In altre parole: non un recupero, ma una nuova costruzione. E non una qualsiasi. L’immobile, una volta completato, avrebbe superato i 25 metri di altezza e i 3 metri cubi per metro quadrato di densità, soglie che — spiega il decreto — obbligano per legge a un piano attuativo o una lottizzazione convenzionata. Nessuno dei due strumenti era stato approvato.
Il Comune di Milano aveva già sospeso i lavori nel maggio 2024, rilevando «caratteristiche dimensionali e morfologiche eccedenti i limiti consentiti» e avviando un procedimento di annullamento d’ufficio della Scia. La società, tuttavia, ha ripreso il cantiere nell’autunno di quest’anno, dopo aver tentato — invano — di trasformare la pratica in un permesso di costruire convenzionato tramite un accordo con Palazzo Marino.

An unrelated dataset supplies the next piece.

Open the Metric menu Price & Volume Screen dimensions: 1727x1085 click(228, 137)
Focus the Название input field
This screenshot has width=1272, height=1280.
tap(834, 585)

Il 16 ottobre scorso la Papiniano 48 Srl ha comunicato la ripresa dei lavori “a prescindere dall’esito del procedimento”, e pochi giorni dopo gli agenti della Polizia Locale hanno documentato la gettata del primo piano in cemento armato. Da qui l’intervento urgente della Procura.
Nel decreto si parla esplicitamente di una vicenda “sovrapponibile” ad altri cantieri già finiti sotto sequestro — come quelli di via Crescenzago e via Cancano — e di una “prassi illegittima” consolidata negli anni, in cui opere edilizie ad alto impatto urbanistico venivano impropriamente qualificate come ristrutturazioni per evitare piani attuativi e permessi di costruire.
La Procura ricorda anche la circolare comunale del 2023, sospesa la scorsa primavera, che aveva aperto la strada a interpretazioni “elastiche” dell’articolo 41-quinquies della legge urbanistica, quello che impone limiti di altezza e densità. «Tale disposizione — scrivono i magistrati — esprime un principio fondamentale della pianificazione, non derogabile da circolari o leggi regionali».
Il terreno di viale Papiniano 48, inoltre, è sottoposto a vincolo paesaggistico e rientra nel “Nucleo di Antica Formazione” del Comune, oltre che nel vincolo regionale “Naviglio Grande – Nucleo rurale di interesse paesaggistico”. Per la Procura, la trasformazione dell’area «comporta una lesione irreversibile dei beni tutelati dalla normativa urbanistica e ambientale».
L’edificio preesistente era basso, a uso commerciale, compatibile con il tessuto storico. Il nuovo, con otto piani e due interrati, cambierebbe completamente la morfologia dell’isolato.
Il sequestro di viale Papiniano arriva in un momento cruciale per l’amministrazione milanese, ancora alle prese con le inchieste sull’urbanistica che hanno toccato anche dirigenti comunali, professionisti e imprenditori. La stessa delibera di Giunta del maggio 2025 — citata nel decreto — era nata per fare chiarezza dopo mesi di indagini e polemiche.
Ora, con questo nuovo provvedimento, la magistratura sembra consolidare una linea: la stagione delle “Scia creative” è finita.
E quel palazzo che in agosto sembrava solo “troppo alto per essere vero” diventa oggi un simbolo giudiziario del nuovo corso milanese, dove i confini tra ristrutturazione e nuova costruzione non sono più soltanto una questione tecnica, ma un banco di prova per la legalità urbanistica della città.